* [SOURCE EXTRACT]:
┄┄┄┄┄┄┄┄┄┄┄┄┄┄┄┄┄┄┄┄
Somewhere between Punk and Pop sits the sound of Hawthorne Heights. They’re gritty enough for hardcore Rock fans, but offer an Alternative side that appeals to the emo and screamo followers, too. Drummer Eron Bucciarelli, bassist Matt Ridenour, vocalist/guitar player J.T. Woodruff and guitarists Casey Calvert and Micah Carli have created a musical style all their own – and believe it or not, they’re from Ohio.
Formed in Dayton, Ohio in June of 2001 under the name A Day In The Life, the band decided to rename, readjust and make a few line-up changes prior to settling into the current state of Hawthorne Heights. Their 2004 full-length debut, The Silence Is Black and White, became Victory Records’ highest selling debut, and their first single, “Ohio Is For Lovers”, managed to invade radio play lists nationwide. Their recent follow up, If Only You Were Lonely, dropped earlier this year, and the band has relentlessly promoted the release with tours both here and abroad. In fact, they’ve spent the majority of their time together either in the studio or on the road. They’ve hit stages for the Warped Tour and earlier this year opened up for Fall Out Boy, which proved that their faithful followers vary as much as the music they play.
┄┄┄┄┄┄┄┄┄┄┄┄┄┄┄┄┄┄┄┄
* [REQUIRED TASKS]:
1 > Extract the passage from the Hawthorne Heights profile starting with "Formed in Dayton, Ohio" and going on through "music they play.".
2 > Lay out the lines of the records as a JSON list of strings, one string per line and no blank lines, starting with the first line of the records and going on through the line with "995x560 pixels. (947, 19)".
The text and the records are unrelated material.

* [INPUT]:
┄┄┄┄┄┄┄┄┄┄┄┄┄┄┄┄┄┄┄┄
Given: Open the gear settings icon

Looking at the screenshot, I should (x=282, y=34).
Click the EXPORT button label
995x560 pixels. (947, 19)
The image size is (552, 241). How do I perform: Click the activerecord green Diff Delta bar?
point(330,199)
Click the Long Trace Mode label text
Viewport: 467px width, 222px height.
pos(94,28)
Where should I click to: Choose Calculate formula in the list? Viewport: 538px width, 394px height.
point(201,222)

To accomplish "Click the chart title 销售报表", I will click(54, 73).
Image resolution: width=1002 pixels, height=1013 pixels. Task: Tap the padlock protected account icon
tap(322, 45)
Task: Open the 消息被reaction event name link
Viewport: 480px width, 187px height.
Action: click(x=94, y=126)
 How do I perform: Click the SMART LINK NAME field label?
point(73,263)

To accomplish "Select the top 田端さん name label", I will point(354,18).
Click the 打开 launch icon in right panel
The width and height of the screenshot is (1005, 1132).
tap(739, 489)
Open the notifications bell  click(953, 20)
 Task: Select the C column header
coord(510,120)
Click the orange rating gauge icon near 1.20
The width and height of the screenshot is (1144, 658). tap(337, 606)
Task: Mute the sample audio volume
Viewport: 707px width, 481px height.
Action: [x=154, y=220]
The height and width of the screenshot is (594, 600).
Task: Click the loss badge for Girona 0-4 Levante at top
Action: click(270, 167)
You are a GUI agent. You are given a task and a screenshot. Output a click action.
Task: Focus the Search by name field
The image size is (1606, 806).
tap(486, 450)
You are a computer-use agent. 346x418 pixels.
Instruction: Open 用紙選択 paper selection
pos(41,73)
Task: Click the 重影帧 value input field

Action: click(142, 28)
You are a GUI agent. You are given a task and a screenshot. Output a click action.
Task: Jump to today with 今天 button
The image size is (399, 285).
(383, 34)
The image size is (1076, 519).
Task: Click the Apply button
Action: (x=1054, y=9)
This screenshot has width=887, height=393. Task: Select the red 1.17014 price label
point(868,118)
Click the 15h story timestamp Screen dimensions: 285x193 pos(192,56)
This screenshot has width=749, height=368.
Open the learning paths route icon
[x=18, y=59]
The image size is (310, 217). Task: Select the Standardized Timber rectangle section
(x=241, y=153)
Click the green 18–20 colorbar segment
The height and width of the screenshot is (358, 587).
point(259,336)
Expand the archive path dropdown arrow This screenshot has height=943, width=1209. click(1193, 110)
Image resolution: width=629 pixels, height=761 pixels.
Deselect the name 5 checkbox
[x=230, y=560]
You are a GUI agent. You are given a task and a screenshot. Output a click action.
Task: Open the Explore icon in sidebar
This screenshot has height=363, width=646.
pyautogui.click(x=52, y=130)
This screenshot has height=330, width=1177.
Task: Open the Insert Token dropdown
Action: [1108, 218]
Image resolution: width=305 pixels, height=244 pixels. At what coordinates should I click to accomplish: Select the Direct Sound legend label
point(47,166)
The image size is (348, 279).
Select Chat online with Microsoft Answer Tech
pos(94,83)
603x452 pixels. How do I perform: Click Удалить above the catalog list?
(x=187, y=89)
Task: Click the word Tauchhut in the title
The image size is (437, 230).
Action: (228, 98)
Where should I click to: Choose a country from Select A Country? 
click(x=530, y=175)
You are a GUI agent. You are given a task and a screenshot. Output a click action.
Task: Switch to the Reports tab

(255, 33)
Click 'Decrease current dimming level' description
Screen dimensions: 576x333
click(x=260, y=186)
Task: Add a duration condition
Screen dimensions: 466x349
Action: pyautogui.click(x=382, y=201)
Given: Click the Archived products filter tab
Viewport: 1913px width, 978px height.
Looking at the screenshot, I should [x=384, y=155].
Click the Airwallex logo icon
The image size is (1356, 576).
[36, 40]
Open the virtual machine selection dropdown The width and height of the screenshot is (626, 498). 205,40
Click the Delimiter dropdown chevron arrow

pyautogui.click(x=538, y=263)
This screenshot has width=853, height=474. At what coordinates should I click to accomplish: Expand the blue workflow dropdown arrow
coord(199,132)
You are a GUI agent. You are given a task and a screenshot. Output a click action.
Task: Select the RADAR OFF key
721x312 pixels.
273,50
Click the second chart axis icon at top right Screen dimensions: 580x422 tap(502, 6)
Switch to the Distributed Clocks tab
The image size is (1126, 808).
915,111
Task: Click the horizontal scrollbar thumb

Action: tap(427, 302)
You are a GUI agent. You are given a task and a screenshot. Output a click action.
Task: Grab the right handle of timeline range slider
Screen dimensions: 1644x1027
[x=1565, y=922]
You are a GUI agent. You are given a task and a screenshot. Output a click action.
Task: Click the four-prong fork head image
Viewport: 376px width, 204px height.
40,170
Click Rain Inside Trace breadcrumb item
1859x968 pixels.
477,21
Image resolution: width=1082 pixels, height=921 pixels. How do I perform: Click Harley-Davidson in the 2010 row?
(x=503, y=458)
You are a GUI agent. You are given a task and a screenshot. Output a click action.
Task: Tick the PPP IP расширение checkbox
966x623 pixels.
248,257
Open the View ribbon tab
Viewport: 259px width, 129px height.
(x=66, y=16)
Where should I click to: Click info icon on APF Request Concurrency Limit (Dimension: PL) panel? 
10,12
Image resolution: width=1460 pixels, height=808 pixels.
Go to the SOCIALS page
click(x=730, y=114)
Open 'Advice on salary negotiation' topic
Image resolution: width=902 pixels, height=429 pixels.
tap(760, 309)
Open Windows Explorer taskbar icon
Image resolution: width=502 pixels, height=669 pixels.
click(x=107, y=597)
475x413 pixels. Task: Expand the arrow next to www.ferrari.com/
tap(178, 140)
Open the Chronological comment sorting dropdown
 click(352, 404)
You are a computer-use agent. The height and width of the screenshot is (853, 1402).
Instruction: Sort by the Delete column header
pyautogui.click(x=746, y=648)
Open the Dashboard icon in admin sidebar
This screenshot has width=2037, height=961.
┄┄┄┄┄┄┄┄┄┄┄┄┄┄┄┄┄┄┄┄
* [RESPONSE LIST]:
1 >
Formed in Dayton, Ohio in June of 2001 under the name A Day In The Life, the band decided to rename, readjust and make a few line-up changes prior to settling into the current state of Hawthorne Heights. Their 2004 full-length debut, The Silence Is Black and White, became Victory Records’ highest selling debut, and their first single, “Ohio Is For Lovers”, managed to invade radio play lists nationwide. Their recent follow up, If Only You Were Lonely, dropped earlier this year, and the band has relentlessly promoted the release with tours both here and abroad. In fact, they’ve spent the majority of their time together either in the studio or on the road. They’ve hit stages for the Warped Tour and earlier this year opened up for Fall Out Boy, which proved that their faithful followers vary as much as the music they play.

2 >
[
  "Given: Open the gear settings icon",
  "Looking at the screenshot, I should (x=282, y=34).",
  "Click the EXPORT button label",
  "995x560 pixels. (947, 19)"
]